Load the ‘hallmark gene sets’ as an object of class Interactome
and retain only the targets in common with the protein activity matrix.
[30]:
hallmarks_MSigDB = pyviper.load.msigdb_regulon('h') # load hallmark of cancer MSigDB as an interactome
hallmarks_MSigDB.filter_targets(adata_PA.var_names)
Removed 3587 targets.
Perform the enrichment analysis using the path_enr
function from pyviper.tl
.
[31]:
pathways_enrichment = pyviper.tl.path_enr(adata_PA, pathway_interactome=hallmarks_MSigDB, enrichment="narnea", verbose="False", store_input_data=False)
Removed 0 targets.
Preparing the association scores
Computing regulons enrichment with NaRnEa
reordering genes
Calculating DES...
Calculating UES...
Calculating NES...
Calculating PES...
Focus on malignant ductal cells and compute the mean NES for each gene set.
[32]:
pathways_enrichment = pathways_enrichment[pathways_enrichment.obs['Cell_Type'] == 'Ductal cell type 2'].copy()

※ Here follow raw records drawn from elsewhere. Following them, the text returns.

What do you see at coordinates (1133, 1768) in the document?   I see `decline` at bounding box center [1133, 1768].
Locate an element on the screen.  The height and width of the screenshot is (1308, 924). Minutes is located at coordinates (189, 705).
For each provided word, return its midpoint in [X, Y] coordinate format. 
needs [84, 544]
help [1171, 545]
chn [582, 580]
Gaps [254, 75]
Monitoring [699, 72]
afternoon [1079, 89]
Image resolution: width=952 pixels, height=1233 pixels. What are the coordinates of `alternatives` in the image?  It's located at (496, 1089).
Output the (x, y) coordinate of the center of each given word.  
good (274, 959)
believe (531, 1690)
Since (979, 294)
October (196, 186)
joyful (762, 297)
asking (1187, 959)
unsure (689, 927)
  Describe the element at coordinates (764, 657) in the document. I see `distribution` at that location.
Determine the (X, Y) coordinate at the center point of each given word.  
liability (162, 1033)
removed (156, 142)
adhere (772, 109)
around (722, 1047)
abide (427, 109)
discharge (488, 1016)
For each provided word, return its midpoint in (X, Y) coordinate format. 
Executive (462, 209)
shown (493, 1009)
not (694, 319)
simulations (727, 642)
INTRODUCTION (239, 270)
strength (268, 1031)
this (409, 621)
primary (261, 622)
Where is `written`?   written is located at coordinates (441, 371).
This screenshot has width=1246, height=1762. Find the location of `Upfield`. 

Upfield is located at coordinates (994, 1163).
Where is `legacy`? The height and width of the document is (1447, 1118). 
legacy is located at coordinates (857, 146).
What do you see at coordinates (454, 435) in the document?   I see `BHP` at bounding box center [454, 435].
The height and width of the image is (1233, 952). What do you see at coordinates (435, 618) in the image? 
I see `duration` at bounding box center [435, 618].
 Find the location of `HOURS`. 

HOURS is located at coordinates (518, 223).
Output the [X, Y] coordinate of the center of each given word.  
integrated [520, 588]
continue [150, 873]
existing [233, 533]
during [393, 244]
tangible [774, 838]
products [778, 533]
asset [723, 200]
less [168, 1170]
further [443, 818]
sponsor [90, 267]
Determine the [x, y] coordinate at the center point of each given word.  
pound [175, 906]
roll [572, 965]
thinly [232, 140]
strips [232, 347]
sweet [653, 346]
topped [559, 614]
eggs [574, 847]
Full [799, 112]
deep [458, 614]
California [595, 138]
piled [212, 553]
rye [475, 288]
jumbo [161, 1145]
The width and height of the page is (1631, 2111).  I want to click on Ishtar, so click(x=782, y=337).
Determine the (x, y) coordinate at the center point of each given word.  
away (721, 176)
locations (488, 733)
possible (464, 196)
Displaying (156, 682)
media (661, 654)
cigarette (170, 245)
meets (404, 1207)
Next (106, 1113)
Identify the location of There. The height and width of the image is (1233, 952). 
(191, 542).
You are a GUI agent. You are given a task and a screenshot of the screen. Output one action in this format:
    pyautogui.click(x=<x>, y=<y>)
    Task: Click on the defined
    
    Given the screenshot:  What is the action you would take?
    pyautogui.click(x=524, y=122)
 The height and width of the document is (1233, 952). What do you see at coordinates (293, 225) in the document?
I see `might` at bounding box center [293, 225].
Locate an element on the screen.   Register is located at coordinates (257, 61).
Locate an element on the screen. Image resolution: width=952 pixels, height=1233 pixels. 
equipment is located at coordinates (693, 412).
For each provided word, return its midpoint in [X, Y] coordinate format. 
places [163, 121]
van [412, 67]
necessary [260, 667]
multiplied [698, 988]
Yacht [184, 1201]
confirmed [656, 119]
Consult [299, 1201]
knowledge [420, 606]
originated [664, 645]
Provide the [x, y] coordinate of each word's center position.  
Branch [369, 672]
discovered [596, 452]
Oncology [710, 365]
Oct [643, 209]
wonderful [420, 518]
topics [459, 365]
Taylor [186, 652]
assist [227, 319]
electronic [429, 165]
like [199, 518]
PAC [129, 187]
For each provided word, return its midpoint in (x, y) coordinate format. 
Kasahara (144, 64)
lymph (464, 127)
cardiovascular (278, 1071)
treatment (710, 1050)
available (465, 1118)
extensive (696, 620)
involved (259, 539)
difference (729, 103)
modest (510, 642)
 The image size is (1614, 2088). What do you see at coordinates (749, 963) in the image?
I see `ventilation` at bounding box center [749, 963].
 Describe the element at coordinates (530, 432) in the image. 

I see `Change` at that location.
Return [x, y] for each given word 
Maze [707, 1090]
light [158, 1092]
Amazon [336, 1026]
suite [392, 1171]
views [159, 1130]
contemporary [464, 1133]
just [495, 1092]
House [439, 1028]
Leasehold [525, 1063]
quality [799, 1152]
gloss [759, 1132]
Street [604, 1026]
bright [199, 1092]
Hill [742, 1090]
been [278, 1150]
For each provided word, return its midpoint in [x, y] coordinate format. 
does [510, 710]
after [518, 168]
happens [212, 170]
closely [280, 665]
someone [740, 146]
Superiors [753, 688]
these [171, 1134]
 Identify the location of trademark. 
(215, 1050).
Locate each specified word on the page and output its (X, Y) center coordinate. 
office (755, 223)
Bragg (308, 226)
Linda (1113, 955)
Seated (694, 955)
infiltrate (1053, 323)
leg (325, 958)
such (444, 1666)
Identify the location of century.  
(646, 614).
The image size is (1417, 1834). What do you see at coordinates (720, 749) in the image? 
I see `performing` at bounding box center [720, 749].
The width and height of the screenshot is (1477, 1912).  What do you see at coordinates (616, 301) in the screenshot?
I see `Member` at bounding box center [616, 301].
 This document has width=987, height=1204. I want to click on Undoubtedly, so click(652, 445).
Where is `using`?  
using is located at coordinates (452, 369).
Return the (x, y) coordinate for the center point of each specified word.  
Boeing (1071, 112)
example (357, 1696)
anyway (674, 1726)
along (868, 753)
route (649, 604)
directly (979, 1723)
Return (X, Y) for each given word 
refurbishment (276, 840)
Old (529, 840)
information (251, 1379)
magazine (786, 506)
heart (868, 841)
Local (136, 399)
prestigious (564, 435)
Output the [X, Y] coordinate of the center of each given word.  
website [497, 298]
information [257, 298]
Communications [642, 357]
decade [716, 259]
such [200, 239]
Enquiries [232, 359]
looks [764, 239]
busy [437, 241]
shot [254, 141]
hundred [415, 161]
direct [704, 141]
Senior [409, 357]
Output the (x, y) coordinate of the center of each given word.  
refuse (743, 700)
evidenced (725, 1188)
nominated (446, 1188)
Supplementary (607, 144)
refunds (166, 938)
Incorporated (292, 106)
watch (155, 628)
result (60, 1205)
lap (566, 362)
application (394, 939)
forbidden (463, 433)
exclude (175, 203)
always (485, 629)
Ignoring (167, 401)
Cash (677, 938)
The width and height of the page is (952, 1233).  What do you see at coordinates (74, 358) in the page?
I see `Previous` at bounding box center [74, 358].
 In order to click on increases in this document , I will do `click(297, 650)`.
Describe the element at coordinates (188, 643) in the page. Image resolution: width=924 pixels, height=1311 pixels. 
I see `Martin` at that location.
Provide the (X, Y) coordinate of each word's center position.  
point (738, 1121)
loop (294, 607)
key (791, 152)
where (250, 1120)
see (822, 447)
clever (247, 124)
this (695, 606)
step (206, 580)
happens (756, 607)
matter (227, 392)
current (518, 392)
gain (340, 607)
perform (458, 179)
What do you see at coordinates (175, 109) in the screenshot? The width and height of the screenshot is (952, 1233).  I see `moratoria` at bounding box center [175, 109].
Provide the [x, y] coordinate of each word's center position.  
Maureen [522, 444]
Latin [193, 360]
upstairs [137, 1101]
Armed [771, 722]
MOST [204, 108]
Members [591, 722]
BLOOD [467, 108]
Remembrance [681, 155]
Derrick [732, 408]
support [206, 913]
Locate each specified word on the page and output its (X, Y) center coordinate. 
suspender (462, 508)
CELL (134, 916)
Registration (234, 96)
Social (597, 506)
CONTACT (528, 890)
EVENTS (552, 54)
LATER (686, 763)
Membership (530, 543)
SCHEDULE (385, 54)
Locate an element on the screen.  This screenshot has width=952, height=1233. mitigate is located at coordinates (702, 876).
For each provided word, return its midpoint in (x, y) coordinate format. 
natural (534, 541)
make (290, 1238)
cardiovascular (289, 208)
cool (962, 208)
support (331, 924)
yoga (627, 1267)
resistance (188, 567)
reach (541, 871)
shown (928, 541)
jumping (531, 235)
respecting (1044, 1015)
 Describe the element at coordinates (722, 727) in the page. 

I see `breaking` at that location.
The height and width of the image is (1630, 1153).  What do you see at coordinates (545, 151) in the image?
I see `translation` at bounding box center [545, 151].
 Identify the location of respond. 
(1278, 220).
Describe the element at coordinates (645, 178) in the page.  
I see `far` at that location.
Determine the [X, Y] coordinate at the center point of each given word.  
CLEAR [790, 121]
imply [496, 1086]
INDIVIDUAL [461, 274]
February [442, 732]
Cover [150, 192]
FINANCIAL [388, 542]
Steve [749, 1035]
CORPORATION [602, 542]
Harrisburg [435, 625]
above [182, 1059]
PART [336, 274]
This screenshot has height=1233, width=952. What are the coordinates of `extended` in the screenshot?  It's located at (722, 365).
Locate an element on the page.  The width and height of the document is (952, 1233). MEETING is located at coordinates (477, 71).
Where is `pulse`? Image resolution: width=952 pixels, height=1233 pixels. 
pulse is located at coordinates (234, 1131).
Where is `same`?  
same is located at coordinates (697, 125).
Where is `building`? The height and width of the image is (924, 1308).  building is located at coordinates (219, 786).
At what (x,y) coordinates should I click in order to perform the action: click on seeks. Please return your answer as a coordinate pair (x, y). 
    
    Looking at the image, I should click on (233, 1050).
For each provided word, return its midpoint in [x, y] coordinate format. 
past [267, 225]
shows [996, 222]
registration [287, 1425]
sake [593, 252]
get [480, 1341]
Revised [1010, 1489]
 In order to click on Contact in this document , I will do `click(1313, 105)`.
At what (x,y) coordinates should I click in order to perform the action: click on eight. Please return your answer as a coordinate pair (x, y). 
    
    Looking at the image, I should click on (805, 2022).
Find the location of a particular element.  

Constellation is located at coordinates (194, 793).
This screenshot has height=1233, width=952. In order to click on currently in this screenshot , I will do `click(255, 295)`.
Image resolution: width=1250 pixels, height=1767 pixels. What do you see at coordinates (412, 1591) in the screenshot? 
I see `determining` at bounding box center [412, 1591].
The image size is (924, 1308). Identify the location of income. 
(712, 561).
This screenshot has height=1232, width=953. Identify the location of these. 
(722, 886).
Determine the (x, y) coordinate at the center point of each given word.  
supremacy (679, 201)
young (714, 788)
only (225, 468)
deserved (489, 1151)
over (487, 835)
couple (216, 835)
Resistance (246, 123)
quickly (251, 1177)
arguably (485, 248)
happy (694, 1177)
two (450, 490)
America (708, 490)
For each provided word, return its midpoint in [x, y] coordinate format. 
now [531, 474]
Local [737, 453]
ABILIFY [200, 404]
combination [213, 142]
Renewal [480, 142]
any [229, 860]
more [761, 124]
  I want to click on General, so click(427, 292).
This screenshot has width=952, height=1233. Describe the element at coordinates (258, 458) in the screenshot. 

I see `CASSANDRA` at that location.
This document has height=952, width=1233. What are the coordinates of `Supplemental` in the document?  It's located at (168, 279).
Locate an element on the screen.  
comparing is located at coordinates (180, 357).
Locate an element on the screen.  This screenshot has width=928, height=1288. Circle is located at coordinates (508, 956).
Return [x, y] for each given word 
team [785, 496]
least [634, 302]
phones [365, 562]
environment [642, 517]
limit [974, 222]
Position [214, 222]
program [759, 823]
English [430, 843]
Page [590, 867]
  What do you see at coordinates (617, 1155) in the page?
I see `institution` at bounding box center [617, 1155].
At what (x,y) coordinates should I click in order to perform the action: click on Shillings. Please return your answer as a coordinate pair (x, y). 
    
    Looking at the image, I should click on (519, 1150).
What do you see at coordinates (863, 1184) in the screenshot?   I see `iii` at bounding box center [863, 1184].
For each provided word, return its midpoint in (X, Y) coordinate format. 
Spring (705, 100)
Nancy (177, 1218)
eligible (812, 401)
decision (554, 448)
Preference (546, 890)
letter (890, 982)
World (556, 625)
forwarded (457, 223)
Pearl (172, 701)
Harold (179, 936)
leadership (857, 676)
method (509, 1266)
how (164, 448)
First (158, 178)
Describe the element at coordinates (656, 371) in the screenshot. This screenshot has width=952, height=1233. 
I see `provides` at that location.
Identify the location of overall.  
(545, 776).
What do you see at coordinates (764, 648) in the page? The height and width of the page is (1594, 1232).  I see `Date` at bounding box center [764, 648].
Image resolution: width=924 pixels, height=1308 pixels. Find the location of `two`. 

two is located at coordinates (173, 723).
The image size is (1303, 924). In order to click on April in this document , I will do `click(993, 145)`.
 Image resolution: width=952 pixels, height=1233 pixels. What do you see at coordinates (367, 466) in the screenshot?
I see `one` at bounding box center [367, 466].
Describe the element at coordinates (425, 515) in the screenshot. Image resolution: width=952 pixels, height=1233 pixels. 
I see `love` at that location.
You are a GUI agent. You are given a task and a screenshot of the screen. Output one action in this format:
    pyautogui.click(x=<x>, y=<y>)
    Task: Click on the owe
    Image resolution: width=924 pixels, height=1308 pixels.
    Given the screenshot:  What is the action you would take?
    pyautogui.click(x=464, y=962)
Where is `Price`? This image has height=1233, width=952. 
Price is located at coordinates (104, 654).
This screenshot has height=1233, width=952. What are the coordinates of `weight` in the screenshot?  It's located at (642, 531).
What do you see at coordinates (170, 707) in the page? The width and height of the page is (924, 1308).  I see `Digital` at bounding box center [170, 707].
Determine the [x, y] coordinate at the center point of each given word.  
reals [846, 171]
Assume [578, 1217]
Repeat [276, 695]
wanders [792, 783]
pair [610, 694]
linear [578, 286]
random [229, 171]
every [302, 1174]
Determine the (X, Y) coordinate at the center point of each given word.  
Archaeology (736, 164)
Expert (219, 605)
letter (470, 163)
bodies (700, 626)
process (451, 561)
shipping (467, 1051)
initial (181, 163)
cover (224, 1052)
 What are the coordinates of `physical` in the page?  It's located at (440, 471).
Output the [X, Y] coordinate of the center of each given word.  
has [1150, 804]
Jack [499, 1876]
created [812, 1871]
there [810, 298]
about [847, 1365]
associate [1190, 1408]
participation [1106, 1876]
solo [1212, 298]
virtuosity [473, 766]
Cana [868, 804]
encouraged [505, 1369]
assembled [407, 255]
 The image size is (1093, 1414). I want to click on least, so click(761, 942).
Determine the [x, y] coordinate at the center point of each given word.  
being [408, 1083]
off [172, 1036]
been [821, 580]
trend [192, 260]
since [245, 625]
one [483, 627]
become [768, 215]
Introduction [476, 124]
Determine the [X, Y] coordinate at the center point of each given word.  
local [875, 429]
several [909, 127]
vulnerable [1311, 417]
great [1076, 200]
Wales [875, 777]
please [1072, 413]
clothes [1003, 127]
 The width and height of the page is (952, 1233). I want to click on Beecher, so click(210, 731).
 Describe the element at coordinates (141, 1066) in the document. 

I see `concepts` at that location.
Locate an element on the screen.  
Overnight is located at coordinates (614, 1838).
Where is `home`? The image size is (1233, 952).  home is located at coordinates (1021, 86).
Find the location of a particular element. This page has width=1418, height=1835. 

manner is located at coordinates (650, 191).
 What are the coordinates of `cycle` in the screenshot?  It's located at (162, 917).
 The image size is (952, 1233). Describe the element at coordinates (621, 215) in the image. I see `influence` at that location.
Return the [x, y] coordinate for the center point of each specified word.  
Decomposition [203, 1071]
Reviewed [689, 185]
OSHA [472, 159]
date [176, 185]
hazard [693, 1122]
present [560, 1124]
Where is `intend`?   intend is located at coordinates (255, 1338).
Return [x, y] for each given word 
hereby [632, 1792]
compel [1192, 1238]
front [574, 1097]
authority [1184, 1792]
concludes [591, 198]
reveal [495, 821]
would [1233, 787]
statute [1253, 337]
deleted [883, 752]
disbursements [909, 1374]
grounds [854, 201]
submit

Integrated_hallmarks_NES = pathways_enrichment.to_df().mean(axis=0)
Convert NES for each hallmark into p values and adjust for multiple hypothesis testing with the Benjamini-Hochberg procedure.
[33]:
Integrated_hallmarks_pvals = pyviper._pp._nes_to_pval_df(Integrated_hallmarks_NES, lower_tail=False, adjust=True)
Compute the -log10(P value) and display the top 5 enriched pathways.
[34]:
Integrated_hallmarks_mlog10 = -np.log10(Integrated_hallmarks_pvals) # convert to -log10(P adjust)
top_pathways = Integrated_hallmarks_mlog10.sort_values(ascending=True)[-5:] # sort by -log10(P value)
ax = top_pathways.plot(kind='barh', color='#649dcd', legend=False, fontsize=10, hatch='///', edgecolor='black')
plt.title("Top hallmark gene sets")
plt.xlabel("-log$_{10}$(P adjusted)")
plt.show()
Key takeaways
This Tutorial describes how to generate a gene expression signature by exploiting the inter-operatibility between pyviper
and scanpy
and showed how to infer protein activity in single cells from multiple populations with the metaVIPER approach, that leverages multiple lineage-specific regulatory networks. We conclude this Tutorial by presenting another key module used to perform pathway enrichment analysis.